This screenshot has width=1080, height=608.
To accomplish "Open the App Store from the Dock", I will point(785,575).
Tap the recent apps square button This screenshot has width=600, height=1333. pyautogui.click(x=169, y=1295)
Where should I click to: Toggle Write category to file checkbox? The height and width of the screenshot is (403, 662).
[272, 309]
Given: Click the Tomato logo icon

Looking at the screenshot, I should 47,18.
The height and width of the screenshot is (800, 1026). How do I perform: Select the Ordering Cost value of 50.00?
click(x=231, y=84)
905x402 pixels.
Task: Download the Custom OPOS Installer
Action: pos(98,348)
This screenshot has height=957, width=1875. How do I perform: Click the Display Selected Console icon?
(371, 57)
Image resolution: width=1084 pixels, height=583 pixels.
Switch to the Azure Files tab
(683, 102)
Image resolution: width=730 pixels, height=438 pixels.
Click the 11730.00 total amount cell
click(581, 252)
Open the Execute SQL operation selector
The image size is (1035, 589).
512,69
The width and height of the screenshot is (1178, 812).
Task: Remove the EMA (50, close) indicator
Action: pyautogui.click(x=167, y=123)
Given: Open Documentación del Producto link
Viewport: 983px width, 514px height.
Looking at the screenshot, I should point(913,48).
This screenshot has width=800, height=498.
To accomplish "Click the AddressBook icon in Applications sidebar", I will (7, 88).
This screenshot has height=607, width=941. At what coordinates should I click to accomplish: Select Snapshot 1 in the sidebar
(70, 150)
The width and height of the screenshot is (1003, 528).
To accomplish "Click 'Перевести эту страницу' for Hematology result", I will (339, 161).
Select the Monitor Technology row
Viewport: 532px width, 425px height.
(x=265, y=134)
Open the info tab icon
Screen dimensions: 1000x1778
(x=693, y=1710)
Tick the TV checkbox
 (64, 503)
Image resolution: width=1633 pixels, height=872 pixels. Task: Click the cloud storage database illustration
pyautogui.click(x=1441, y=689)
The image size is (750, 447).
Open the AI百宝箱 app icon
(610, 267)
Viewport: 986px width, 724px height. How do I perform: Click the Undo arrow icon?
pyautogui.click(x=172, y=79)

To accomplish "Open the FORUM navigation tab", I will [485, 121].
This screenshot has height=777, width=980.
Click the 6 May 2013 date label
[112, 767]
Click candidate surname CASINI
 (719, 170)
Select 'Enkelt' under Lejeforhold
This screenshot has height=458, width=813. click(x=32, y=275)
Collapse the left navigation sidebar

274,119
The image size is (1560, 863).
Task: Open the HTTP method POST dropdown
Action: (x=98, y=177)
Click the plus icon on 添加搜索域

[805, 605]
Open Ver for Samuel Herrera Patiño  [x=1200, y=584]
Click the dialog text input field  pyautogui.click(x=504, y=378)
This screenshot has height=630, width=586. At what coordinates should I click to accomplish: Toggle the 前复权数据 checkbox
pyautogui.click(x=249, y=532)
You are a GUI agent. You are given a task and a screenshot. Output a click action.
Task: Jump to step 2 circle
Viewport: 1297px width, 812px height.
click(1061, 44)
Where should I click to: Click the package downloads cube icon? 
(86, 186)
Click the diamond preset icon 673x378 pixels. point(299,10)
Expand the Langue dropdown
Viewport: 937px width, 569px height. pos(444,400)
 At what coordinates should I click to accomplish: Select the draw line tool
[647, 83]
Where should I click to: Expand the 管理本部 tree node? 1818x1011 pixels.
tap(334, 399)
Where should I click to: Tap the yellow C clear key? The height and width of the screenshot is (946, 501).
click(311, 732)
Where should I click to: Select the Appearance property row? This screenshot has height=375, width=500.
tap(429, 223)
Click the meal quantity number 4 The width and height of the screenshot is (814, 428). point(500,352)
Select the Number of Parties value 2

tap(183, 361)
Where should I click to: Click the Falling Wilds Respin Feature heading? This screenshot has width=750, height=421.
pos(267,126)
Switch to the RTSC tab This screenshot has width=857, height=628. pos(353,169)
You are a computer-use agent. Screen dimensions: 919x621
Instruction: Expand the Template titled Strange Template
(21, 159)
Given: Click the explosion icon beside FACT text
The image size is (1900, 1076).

-- Your task --
Using the material above, output each line exactly as it appears.

-- Reply to the exercise --
This screenshot has width=1080, height=608.
To accomplish "Open the App Store from the Dock", I will point(785,575).
Tap the recent apps square button This screenshot has width=600, height=1333. pyautogui.click(x=169, y=1295)
Where should I click to: Toggle Write category to file checkbox? The height and width of the screenshot is (403, 662).
[272, 309]
Given: Click the Tomato logo icon

Looking at the screenshot, I should 47,18.
The height and width of the screenshot is (800, 1026). How do I perform: Select the Ordering Cost value of 50.00?
click(x=231, y=84)
905x402 pixels.
Task: Download the Custom OPOS Installer
Action: pos(98,348)
This screenshot has height=957, width=1875. How do I perform: Click the Display Selected Console icon?
(371, 57)
Image resolution: width=1084 pixels, height=583 pixels.
Switch to the Azure Files tab
(683, 102)
Image resolution: width=730 pixels, height=438 pixels.
Click the 11730.00 total amount cell
click(581, 252)
Open the Execute SQL operation selector
The image size is (1035, 589).
512,69
The width and height of the screenshot is (1178, 812).
Task: Remove the EMA (50, close) indicator
Action: pyautogui.click(x=167, y=123)
Given: Open Documentación del Producto link
Viewport: 983px width, 514px height.
Looking at the screenshot, I should point(913,48).
This screenshot has width=800, height=498.
To accomplish "Click the AddressBook icon in Applications sidebar", I will (7, 88).
This screenshot has height=607, width=941. At what coordinates should I click to accomplish: Select Snapshot 1 in the sidebar
(70, 150)
The width and height of the screenshot is (1003, 528).
To accomplish "Click 'Перевести эту страницу' for Hematology result", I will (339, 161).
Select the Monitor Technology row
Viewport: 532px width, 425px height.
(x=265, y=134)
Open the info tab icon
Screen dimensions: 1000x1778
(x=693, y=1710)
Tick the TV checkbox
 (64, 503)
Image resolution: width=1633 pixels, height=872 pixels. Task: Click the cloud storage database illustration
pyautogui.click(x=1441, y=689)
The image size is (750, 447).
Open the AI百宝箱 app icon
(610, 267)
Viewport: 986px width, 724px height. How do I perform: Click the Undo arrow icon?
pyautogui.click(x=172, y=79)

To accomplish "Open the FORUM navigation tab", I will [485, 121].
This screenshot has height=777, width=980.
Click the 6 May 2013 date label
[112, 767]
Click candidate surname CASINI
 (719, 170)
Select 'Enkelt' under Lejeforhold
This screenshot has height=458, width=813. click(x=32, y=275)
Collapse the left navigation sidebar

274,119
The image size is (1560, 863).
Task: Open the HTTP method POST dropdown
Action: (x=98, y=177)
Click the plus icon on 添加搜索域

[805, 605]
Open Ver for Samuel Herrera Patiño  [x=1200, y=584]
Click the dialog text input field  pyautogui.click(x=504, y=378)
This screenshot has height=630, width=586. At what coordinates should I click to accomplish: Toggle the 前复权数据 checkbox
pyautogui.click(x=249, y=532)
You are a GUI agent. You are given a task and a screenshot. Output a click action.
Task: Jump to step 2 circle
Viewport: 1297px width, 812px height.
click(1061, 44)
Where should I click to: Click the package downloads cube icon? 
(86, 186)
Click the diamond preset icon 673x378 pixels. point(299,10)
Expand the Langue dropdown
Viewport: 937px width, 569px height. pos(444,400)
 At what coordinates should I click to accomplish: Select the draw line tool
[647, 83]
Where should I click to: Expand the 管理本部 tree node? 1818x1011 pixels.
tap(334, 399)
Where should I click to: Tap the yellow C clear key? The height and width of the screenshot is (946, 501).
click(311, 732)
Where should I click to: Select the Appearance property row? This screenshot has height=375, width=500.
tap(429, 223)
Click the meal quantity number 4 The width and height of the screenshot is (814, 428). point(500,352)
Select the Number of Parties value 2

tap(183, 361)
Where should I click to: Click the Falling Wilds Respin Feature heading? This screenshot has width=750, height=421.
pos(267,126)
Switch to the RTSC tab This screenshot has width=857, height=628. pos(353,169)
You are a computer-use agent. Screen dimensions: 919x621
Instruction: Expand the Template titled Strange Template
(21, 159)
Given: Click the explosion icon beside FACT text
The image size is (1900, 1076).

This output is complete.